TEXT SEGMENT Start Marker

Speaking of ducks, at most comedy shows it is traditional to give the comic a discreet light from the back of the room to let them know that their time is almost up. However, Todd opted to walk onto the stage and blow a duck-shaped novelty whistle at the end of each comic’s set, and as he became increasingly drunker throughout the show, just whenever he felt the urge. At one point he even went so far as to stumble onto stage, blow his all powerful duck whistle in the middle of one of the comics’ sets and demand that she do one of her other jokes. There were some audience members who were into the show, but much of the audience was made up of wealthy looking older white couples who had seen the ad in the local paper and had no idea what they were getting themselves into. Although the show was drastically behind schedule after the first seven comics, there was a 20 minute intermission during which people tried to buy over priced drinks from the overwhelmed single bartender in the lobby. By the time the show started up again, the audience members who had been into it were not, and the old white couples were wearing expressions like their son had just come out to them at a Marilyn Manson concert. About nine comics in, Todd got so drunk that he forgot he was hosting a show and wandered off for 15 minutes, leaving us to have to bring each other to the stage shotgun style. This is when I had the pleasure of going up and while I did eat shit for seven minutes, I do think there is a lot to learn from doing a set for a freezing cold, fed up audience and getting used to that silence. There should be some kind of award for performing a set with grace for 90 people that hate you. I wouldn’t have won it, but I think it should exist.

TEXT SEGMENT End Marker

GOAL OF THE EXERCISE => Continue the account of the chaotic comedy show above, picking up after its final sentence.

AVAILABLE DATA Start Marker

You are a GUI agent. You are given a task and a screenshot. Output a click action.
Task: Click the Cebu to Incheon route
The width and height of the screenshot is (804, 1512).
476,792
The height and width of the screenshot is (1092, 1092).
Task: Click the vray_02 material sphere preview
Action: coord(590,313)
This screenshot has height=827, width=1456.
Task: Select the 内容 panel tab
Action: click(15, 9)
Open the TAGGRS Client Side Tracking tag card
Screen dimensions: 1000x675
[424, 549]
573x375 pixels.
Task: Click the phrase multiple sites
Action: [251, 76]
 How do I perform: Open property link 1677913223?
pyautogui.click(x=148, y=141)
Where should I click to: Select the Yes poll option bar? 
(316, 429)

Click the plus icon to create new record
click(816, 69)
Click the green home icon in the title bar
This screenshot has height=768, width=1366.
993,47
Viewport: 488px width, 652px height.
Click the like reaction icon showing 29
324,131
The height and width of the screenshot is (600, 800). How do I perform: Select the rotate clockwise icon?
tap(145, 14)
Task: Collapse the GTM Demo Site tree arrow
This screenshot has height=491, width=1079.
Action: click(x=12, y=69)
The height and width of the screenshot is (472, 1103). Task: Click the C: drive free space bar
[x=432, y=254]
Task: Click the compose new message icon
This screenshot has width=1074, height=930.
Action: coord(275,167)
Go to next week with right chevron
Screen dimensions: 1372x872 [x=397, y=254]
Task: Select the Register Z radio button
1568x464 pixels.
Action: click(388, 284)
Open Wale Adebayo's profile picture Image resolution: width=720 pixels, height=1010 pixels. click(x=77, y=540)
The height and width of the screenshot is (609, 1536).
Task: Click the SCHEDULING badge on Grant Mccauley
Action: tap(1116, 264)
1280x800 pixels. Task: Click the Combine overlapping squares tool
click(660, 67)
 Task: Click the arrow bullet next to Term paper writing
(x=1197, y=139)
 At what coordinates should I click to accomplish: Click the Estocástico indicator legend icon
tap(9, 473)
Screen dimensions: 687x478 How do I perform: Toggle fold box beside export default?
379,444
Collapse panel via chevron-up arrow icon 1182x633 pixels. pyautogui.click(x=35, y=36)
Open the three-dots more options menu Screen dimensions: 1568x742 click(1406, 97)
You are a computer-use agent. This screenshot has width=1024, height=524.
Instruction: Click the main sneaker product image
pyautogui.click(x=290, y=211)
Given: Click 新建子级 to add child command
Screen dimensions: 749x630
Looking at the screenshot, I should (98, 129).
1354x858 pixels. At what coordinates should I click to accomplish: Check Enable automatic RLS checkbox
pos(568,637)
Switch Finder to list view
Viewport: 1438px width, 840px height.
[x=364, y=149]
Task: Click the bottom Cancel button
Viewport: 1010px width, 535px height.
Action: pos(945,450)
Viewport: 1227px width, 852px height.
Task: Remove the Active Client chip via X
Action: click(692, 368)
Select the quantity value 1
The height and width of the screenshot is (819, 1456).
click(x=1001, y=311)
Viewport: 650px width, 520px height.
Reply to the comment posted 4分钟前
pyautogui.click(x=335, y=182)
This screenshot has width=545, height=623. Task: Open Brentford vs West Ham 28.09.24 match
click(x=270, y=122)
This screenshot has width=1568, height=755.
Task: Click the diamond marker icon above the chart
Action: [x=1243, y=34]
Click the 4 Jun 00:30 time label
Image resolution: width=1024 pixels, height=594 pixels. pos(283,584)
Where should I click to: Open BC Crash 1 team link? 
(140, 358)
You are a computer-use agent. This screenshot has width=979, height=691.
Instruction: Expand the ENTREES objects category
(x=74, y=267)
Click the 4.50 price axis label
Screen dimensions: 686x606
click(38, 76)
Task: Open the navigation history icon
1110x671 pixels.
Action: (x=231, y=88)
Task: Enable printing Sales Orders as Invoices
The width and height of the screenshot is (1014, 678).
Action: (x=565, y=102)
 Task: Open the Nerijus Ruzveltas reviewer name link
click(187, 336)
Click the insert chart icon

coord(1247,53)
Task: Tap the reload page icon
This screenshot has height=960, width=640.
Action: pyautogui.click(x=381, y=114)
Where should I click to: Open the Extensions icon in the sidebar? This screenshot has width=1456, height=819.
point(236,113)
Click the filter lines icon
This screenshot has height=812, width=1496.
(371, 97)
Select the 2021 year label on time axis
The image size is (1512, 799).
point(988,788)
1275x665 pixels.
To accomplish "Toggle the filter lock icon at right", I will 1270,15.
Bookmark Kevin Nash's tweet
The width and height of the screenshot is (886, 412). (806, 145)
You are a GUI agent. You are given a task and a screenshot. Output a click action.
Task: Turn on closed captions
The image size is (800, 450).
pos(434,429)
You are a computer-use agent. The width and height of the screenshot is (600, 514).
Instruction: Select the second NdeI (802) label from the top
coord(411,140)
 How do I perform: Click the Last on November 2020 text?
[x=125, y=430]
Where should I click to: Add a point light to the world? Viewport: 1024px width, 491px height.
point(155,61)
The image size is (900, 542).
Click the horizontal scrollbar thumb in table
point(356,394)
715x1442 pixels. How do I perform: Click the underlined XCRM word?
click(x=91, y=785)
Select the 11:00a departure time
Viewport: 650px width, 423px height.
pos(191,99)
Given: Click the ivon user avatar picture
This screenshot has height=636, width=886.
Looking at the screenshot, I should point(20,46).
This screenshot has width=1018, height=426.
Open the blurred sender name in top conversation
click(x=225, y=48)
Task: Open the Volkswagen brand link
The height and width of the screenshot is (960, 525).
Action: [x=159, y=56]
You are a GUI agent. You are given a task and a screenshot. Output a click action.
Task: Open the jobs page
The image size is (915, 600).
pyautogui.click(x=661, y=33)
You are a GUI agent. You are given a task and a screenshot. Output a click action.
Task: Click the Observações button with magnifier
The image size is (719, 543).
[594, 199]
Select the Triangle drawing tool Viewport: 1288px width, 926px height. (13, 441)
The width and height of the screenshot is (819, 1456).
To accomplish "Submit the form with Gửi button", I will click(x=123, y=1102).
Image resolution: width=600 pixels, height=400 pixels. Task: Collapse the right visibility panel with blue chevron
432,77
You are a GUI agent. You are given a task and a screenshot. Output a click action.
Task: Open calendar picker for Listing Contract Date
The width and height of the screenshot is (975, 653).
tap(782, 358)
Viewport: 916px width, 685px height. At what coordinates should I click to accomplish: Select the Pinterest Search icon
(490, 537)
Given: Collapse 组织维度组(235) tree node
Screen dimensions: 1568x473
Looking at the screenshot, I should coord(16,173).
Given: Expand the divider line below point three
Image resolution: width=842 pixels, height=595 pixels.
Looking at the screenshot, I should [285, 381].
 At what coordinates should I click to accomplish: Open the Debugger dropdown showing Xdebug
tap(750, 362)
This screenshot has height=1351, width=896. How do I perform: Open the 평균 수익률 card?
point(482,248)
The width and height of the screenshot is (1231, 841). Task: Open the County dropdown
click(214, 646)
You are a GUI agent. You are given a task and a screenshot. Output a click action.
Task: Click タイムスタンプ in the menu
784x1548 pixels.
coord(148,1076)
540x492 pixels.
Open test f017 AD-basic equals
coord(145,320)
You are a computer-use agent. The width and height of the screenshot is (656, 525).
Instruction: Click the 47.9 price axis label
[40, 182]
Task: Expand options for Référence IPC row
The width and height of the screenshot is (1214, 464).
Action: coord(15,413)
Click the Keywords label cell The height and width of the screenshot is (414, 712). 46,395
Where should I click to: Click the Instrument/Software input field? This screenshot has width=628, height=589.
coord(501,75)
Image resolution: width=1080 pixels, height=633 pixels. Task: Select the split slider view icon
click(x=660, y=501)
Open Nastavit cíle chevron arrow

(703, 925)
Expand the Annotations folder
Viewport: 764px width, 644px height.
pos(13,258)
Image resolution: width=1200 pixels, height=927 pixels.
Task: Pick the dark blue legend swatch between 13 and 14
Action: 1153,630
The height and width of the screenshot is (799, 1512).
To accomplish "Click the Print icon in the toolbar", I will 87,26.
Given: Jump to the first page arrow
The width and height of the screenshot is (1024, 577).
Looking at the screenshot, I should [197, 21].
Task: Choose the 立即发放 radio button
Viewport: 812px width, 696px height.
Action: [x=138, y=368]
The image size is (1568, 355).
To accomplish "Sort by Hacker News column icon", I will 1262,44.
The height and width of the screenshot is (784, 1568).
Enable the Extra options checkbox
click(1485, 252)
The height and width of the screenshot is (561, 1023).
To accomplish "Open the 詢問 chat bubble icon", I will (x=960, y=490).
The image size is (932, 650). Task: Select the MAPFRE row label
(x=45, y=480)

AVAILABLE DATA End Marker

ANSWER SPACE =>
Todd arrived back onstage at the end of my set yelling that he was back without the least bit of embarrassment or apology, tooting his duck whistle triumphantly. At the end of the show we learned that the “audience vote” meant Todd slurring into the microphone for everyone to throw their ballots onto the stage while the audience exited the theater like there was a fire, and then collecting the crinkled papers in handfuls and stuffing them into a trash bag. However, a few days later after his hangover subsided, he announced the winner on Facebook and a few days after that handed him the full $400 at an open mic. The wildest part of this was that after this colossal cluster fuck of a show, Todd did it again! Having considered the event such a smash hit, the next month he put on another show. Same venue, same excessive amount of comics, same duck whistle. Way less people though, because all those old people were like, “Fool me once, you gross hippies.” The second show tanked even harder and although many predicted he would retire from producing shows, Todd went on to put on many more shows, with varying degrees of success, until he outgrew this fair city and moved out to New York. And now I follow his antics fondly on Facebook, seeing the different commercials and TV shows he auditions for, the many celebrities he almost meets, and the shows he now tricks New York comics into being a part of, and as I watch I think to myself, “Wow, that is quite a duck, as far as ducks go.”